-- YOUR OBJECTIVE --
Using the data below, output the first line and every line after it up to and including the line containing "Click the TradingView logo", exactly as written and with nothing added.

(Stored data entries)

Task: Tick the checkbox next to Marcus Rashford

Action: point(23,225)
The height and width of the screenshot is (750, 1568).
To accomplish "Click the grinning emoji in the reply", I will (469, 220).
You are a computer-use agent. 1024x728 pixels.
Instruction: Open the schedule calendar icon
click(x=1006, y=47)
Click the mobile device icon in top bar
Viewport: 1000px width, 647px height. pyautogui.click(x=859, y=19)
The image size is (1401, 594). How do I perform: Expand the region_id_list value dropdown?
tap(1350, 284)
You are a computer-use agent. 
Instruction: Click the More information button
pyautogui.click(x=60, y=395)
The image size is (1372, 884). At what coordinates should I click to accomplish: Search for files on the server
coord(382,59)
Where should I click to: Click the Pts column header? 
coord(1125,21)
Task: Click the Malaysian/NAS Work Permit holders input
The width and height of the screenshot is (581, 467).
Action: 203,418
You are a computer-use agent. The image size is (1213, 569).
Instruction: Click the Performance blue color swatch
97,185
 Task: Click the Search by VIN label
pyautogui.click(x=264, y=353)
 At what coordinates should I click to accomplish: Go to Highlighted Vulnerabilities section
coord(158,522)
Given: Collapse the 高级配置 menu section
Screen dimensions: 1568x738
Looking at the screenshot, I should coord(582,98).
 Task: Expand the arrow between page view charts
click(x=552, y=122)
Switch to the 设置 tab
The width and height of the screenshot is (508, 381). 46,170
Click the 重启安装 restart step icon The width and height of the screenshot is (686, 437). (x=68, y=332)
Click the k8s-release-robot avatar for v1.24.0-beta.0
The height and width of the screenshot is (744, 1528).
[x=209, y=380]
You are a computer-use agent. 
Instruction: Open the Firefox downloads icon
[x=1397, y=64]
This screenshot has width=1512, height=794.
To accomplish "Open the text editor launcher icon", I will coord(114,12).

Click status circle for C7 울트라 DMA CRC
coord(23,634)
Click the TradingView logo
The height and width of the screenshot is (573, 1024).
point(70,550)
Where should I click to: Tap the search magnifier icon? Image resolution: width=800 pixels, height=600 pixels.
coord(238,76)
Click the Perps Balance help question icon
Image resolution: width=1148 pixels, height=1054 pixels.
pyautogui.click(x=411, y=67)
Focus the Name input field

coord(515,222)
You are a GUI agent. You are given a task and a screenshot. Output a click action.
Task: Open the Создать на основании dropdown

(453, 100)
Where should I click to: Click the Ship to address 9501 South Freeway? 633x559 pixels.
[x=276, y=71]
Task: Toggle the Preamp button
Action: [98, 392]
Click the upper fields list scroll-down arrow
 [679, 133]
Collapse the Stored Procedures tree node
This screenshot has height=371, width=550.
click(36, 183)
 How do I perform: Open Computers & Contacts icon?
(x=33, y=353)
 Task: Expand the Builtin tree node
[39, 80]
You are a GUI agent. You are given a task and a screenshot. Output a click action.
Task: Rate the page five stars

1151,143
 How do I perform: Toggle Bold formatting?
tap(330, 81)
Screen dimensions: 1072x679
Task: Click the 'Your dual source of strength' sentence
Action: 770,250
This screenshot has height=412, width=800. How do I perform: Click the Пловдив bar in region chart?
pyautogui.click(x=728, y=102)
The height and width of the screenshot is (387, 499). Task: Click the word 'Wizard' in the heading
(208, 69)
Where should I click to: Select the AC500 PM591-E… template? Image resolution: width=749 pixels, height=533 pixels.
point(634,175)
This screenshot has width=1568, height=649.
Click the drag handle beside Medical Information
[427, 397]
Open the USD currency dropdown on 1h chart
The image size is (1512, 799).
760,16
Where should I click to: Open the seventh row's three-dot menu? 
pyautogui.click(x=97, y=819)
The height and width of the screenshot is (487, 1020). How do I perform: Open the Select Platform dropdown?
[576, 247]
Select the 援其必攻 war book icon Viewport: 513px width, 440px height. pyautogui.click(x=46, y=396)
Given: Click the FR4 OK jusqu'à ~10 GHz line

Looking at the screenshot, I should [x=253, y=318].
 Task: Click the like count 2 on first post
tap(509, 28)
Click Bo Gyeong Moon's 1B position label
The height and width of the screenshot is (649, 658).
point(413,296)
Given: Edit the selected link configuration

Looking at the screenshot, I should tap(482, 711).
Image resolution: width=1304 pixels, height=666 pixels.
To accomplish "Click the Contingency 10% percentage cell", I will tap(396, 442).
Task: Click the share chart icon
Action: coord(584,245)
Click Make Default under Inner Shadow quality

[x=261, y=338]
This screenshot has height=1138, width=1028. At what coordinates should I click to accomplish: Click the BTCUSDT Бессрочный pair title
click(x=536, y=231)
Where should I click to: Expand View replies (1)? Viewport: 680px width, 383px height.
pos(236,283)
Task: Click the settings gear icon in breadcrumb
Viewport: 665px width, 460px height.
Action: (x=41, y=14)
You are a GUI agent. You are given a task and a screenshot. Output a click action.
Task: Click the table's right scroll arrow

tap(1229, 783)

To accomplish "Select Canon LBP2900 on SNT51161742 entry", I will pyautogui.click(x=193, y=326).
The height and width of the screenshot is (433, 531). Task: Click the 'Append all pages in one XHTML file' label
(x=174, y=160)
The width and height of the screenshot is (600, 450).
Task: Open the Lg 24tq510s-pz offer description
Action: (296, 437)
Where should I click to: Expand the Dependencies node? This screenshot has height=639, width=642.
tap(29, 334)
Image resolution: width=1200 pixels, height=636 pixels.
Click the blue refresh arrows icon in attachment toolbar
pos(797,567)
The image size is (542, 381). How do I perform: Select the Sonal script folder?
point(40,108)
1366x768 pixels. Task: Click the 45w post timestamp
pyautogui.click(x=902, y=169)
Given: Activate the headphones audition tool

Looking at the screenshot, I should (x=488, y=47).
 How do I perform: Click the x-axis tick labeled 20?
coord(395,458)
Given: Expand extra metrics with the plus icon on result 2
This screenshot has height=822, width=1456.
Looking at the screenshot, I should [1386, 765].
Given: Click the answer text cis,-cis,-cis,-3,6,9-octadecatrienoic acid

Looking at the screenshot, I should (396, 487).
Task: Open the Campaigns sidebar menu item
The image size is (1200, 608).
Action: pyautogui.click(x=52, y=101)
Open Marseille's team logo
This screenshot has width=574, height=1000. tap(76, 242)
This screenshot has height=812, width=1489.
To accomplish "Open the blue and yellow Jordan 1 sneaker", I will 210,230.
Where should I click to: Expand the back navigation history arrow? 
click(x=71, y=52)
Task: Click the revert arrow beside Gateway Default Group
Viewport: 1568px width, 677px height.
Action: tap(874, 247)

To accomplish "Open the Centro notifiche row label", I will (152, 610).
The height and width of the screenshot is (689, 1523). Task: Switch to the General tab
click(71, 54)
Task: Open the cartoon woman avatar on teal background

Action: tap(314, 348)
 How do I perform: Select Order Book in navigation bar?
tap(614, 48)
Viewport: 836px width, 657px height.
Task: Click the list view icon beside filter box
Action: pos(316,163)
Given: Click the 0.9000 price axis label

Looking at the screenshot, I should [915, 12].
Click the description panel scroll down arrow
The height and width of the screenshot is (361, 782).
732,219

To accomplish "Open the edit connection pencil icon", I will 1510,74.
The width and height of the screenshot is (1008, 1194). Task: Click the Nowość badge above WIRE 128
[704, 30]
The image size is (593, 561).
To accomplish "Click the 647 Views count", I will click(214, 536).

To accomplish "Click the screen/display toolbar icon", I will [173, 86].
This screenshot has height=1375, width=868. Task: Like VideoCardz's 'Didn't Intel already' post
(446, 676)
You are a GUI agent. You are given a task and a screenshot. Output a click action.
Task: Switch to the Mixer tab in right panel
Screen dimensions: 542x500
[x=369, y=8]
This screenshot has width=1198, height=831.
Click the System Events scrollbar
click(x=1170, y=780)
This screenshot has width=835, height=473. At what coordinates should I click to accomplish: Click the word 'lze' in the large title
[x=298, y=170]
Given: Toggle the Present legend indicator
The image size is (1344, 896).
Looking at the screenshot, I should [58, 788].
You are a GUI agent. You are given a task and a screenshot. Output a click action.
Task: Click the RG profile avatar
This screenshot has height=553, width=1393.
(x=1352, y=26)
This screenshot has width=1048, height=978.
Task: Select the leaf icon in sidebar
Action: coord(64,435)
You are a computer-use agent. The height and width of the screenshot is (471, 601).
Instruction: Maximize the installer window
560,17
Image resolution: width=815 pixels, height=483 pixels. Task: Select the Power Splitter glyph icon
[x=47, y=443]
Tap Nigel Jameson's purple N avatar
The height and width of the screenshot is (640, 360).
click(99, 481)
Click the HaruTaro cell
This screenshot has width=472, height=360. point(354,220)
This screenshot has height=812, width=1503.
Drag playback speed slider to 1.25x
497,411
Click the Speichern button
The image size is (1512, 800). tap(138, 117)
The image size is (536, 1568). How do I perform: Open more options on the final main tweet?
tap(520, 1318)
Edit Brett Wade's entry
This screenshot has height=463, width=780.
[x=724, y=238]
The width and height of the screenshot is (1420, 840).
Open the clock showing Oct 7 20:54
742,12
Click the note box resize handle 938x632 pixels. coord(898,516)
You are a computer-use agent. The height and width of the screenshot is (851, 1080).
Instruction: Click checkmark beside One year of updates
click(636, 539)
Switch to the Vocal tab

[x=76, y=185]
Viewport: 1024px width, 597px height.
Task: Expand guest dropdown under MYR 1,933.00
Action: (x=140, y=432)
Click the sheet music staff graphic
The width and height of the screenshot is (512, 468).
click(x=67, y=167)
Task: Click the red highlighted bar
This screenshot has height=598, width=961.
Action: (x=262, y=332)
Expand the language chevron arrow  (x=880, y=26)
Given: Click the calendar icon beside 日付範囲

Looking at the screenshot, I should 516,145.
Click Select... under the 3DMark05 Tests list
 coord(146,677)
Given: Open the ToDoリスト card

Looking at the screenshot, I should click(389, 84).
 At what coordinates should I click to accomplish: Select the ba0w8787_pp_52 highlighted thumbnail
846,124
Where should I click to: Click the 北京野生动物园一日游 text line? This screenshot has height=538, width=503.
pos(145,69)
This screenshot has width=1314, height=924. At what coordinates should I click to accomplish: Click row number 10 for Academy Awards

-- OUTPUT --
Task: Tick the checkbox next to Marcus Rashford

Action: point(23,225)
The height and width of the screenshot is (750, 1568).
To accomplish "Click the grinning emoji in the reply", I will (469, 220).
You are a computer-use agent. 1024x728 pixels.
Instruction: Open the schedule calendar icon
click(x=1006, y=47)
Click the mobile device icon in top bar
Viewport: 1000px width, 647px height. pyautogui.click(x=859, y=19)
The image size is (1401, 594). How do I perform: Expand the region_id_list value dropdown?
tap(1350, 284)
You are a computer-use agent. 
Instruction: Click the More information button
pyautogui.click(x=60, y=395)
The image size is (1372, 884). At what coordinates should I click to accomplish: Search for files on the server
coord(382,59)
Where should I click to: Click the Pts column header? 
coord(1125,21)
Task: Click the Malaysian/NAS Work Permit holders input
The width and height of the screenshot is (581, 467).
Action: 203,418
You are a computer-use agent. The image size is (1213, 569).
Instruction: Click the Performance blue color swatch
97,185
 Task: Click the Search by VIN label
pyautogui.click(x=264, y=353)
 At what coordinates should I click to accomplish: Go to Highlighted Vulnerabilities section
coord(158,522)
Given: Collapse the 高级配置 menu section
Screen dimensions: 1568x738
Looking at the screenshot, I should coord(582,98).
 Task: Expand the arrow between page view charts
click(x=552, y=122)
Switch to the 设置 tab
The width and height of the screenshot is (508, 381). 46,170
Click the 重启安装 restart step icon The width and height of the screenshot is (686, 437). (x=68, y=332)
Click the k8s-release-robot avatar for v1.24.0-beta.0
The height and width of the screenshot is (744, 1528).
[x=209, y=380]
You are a computer-use agent. 
Instruction: Open the Firefox downloads icon
[x=1397, y=64]
This screenshot has width=1512, height=794.
To accomplish "Open the text editor launcher icon", I will coord(114,12).

Click status circle for C7 울트라 DMA CRC
coord(23,634)
Click the TradingView logo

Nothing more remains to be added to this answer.